# Aqua Wax



## Edinburra (Aug 19, 2016)

Have just used Auto Glym Aqua Wax after a wash. (Snow Foam, AG Shampoo) Really pleased with ease of application and how well it spreads and subsequently waxes the surface. 
Anybody have experience of long/longer term use of this easy on product?


----------



## Shug750S (Feb 6, 2012)

Used this stuff for years. Easy to apply, spray on, wipe off and buff. Gives a good beading for a couple of weeks.

Love the bubblegum smell too...


----------



## Reasty (Feb 6, 2015)

Used it a a few times now on the tts and always gives good results especially on the darker colours and is super easy to use,is a god send in the warmer weather whilst washing the car as it eliminates water marks where the water is drying too quickly,leaving a streak free glossy paint surface,gets a thumbs up from me! 8)


----------



## Tiger Feet (Mar 1, 2017)

Another fan here. Im not one for spending hours detailing. The quicker its done the better - and this does just that


----------



## Gren (Jul 25, 2002)

Same here. Used it for 3-4 years. Takes no longer than shammying the car which with the hard water around here is essential


----------



## ROBH49 (Jun 13, 2013)

I`ve been using this stuff since I read this thread a while back, all`s I can say is its fantastic and takes no time at all to apply so cheers for the heads up, what a great find. :wink: :wink:

At least it will do until I can get the time to get the car ceramic coated. :lol:


----------



## debonair (Jun 5, 2014)

Another fan here. This stuff is amazing.


----------



## 90TJM (Sep 30, 2013)

I only use shampoo and Aqua Wax on both our cars and often get comments "how do you keep your cars so clean."Very good product.


----------



## Allspeed (Oct 7, 2016)

Never heard of it till now, just watched a you tube vid. Looks good, getting a bottle come payday


----------



## Matrix (Apr 11, 2016)

Edinburra said:


> Have just used Auto Glym Aqua Wax after a wash. (Snow Foam, AG Shampoo) Really pleased with ease of application and how well it spreads and subsequently waxes the surface.
> Anybody have experience of long/longer term use of this easy on product?

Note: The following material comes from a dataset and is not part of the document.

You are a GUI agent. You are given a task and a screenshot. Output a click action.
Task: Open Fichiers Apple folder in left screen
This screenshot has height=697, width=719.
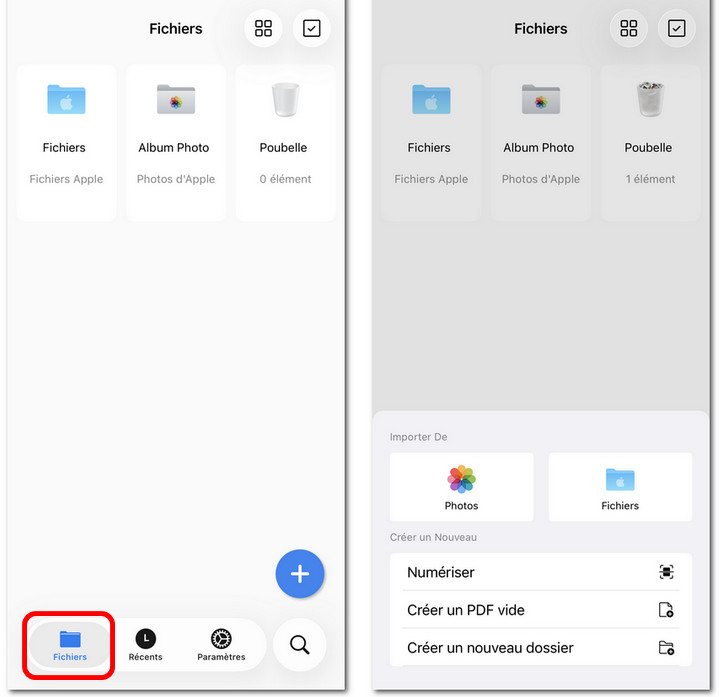66,143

Either I am doing this wrong or snow foam is definitely over rated.
I have just ordered some aqua wax hoping to reduce water marks. Is it as easy as spraying it on wet paint & wiping it off?


----------



## SeanH (Oct 18, 2017)

Hmm I have it in the Autoglym bag but never used it. May give it a try this weekend!


----------



## Allspeed (Oct 7, 2016)

Used this today for the first time. Not on the TT but a pearl white car. Its a car thats kept clean but only gets waxed once a year.
The product is easy to apply and even on the 3 stage white gave a real improvement in finish.

TT next then  
Good product


----------



## Allspeed (Oct 7, 2016)

Used on the TT today, not as dramatic improvement on a pampered car as it was on my wife's and sons cars. Neither of which are ever waxed.

Is a good product though if your not a waxing freak like me [smiley=bomb.gif]


----------